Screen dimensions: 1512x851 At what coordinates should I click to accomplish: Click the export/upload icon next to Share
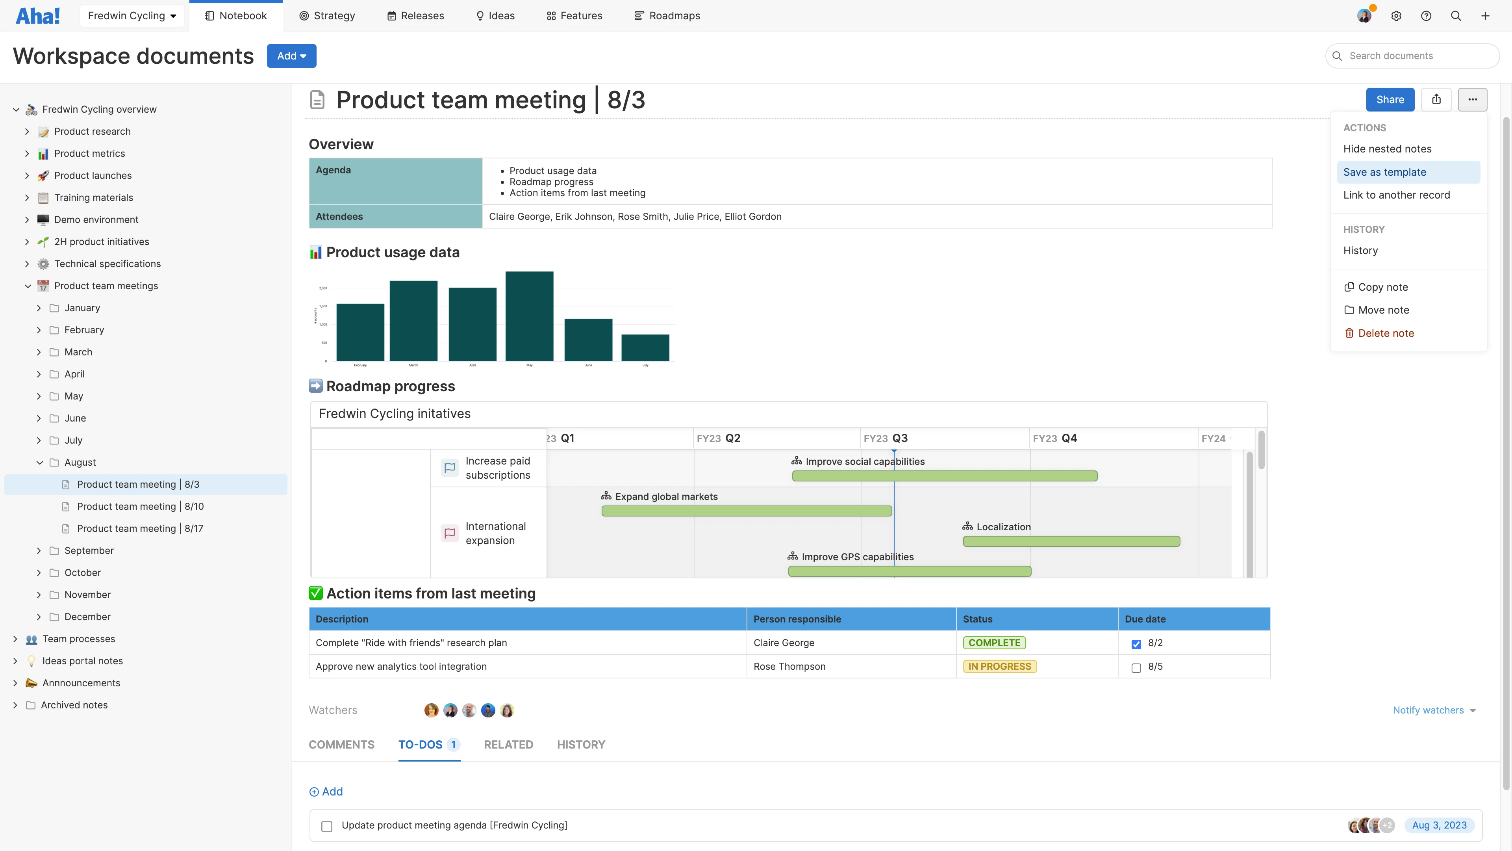click(x=1436, y=99)
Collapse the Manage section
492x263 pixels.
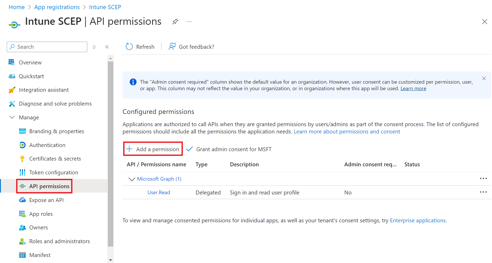point(12,117)
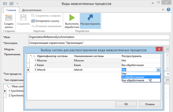173x112 pixels.
Task: Run handler with Выполнить обработчик icon
Action: click(x=72, y=18)
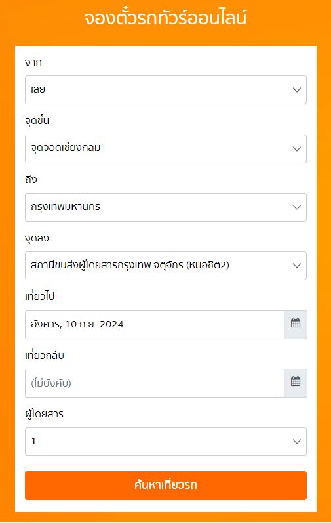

[WHAT TO DO]
Copy out every line of the entries above word for word, and leave the pictures out of your answer.

[WRITTEN ANSWER]
Screen dimensions: 1512x851 At what coordinates should I click to accomplish: Click the export/upload icon next to Share
click(x=1436, y=99)
Collapse the Manage section
492x263 pixels.
point(12,117)
173x112 pixels.
Task: Run handler with Выполнить обработчик icon
Action: click(x=72, y=18)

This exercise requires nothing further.